Ficou então decidido que se deveria escolher uma música que iria passar no programa "Limite", da Rádio Renascença, que era apresentado por Leite Vasconcelos e conhecido por ter "alguma abertura".

Carlos Contreiras encontrou-se com Álvaro Guerra, jornalista do "República", debaixo do elevador de Santa Justa, na rua do Carmo, e disse-lhe que a canção escolhida era o 'Venham mais Cinco', do Zeca Afonso. "Ele foi à rádio, que ficava ali perto, no Chiado, e eu fiquei à espera. Quando volta, diz-me que o 'Venham mais Cinco' não podia ser porque estava proibido e foi aí que escolhi 'Grândola'", lembra o comandante. "Para nós tinha algum significado que fosse uma música do Zeca Afonso. E como sou alentejano lembrei-me de 'Grândola'. Mas, pensando agora, devia ter escolhido uma música completamente inócua, que não chamasse a atenção. Militarmente não foi uma boa decisão. Depois, correu tudo bem e ninguém se lembrou, mas devia ter levado um puxão de orelhas."

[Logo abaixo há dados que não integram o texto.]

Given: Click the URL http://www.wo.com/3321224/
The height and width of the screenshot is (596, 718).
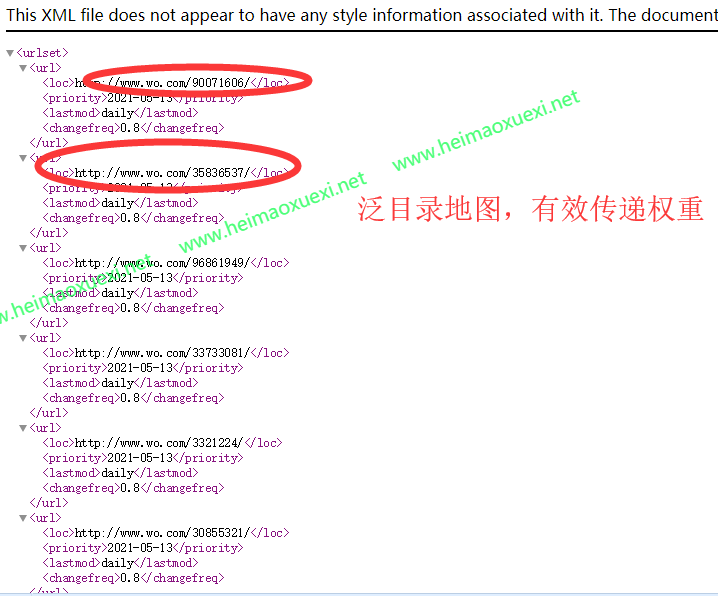Looking at the screenshot, I should coord(157,443).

A música transmitida na Rádio Renascença quando passavam 20 minutos da meia-noite foi o sinal para o arranque simultâneo das operações planeadas pelo MFA.

"Na parte final do museu, olhamos para a forma como o povo e a cultura popular se apropriaram da canção, que ainda hoje é cantada em manifestações e está muito associada à luta pela liberdade e pelos direitos das pessoas", explica Carina Batista. 

O museu tem ainda uma obra de arte original: um grande mural, da autoria de Mariana Santos, a partir de uma fotografia de Patrick Ulmann, que capta José Mário Branco, José Afonso e Francisco Fanhais no momento em que ensaiam os passos de Grândola, Vila Morena.

O Núcleo Museológico Grândola, Vila Morena está instalado no 1.º andar do edifício dos antigos Paços do Concelho, na praça D. Jorge, em Grândola. A inauguração será às 15:00 do dia 20 de abril e contará com um momento musical pela Banda Filarmónica da Sociedade Musical Fraternidade Operária Grandolense. 

Na noite de 24 de Abril, a festa em Grândola inclui concertos de Agir e de Paulo de Carvalho, que certamente irá interpretar "E depois do Adeus", o tema que foi a primeira senha do 25 de Abril - passou às 22:55 de dia 24 na rádio Emissores Associados de Lisboa e era um sinal para as tropas se prepararem para a ação.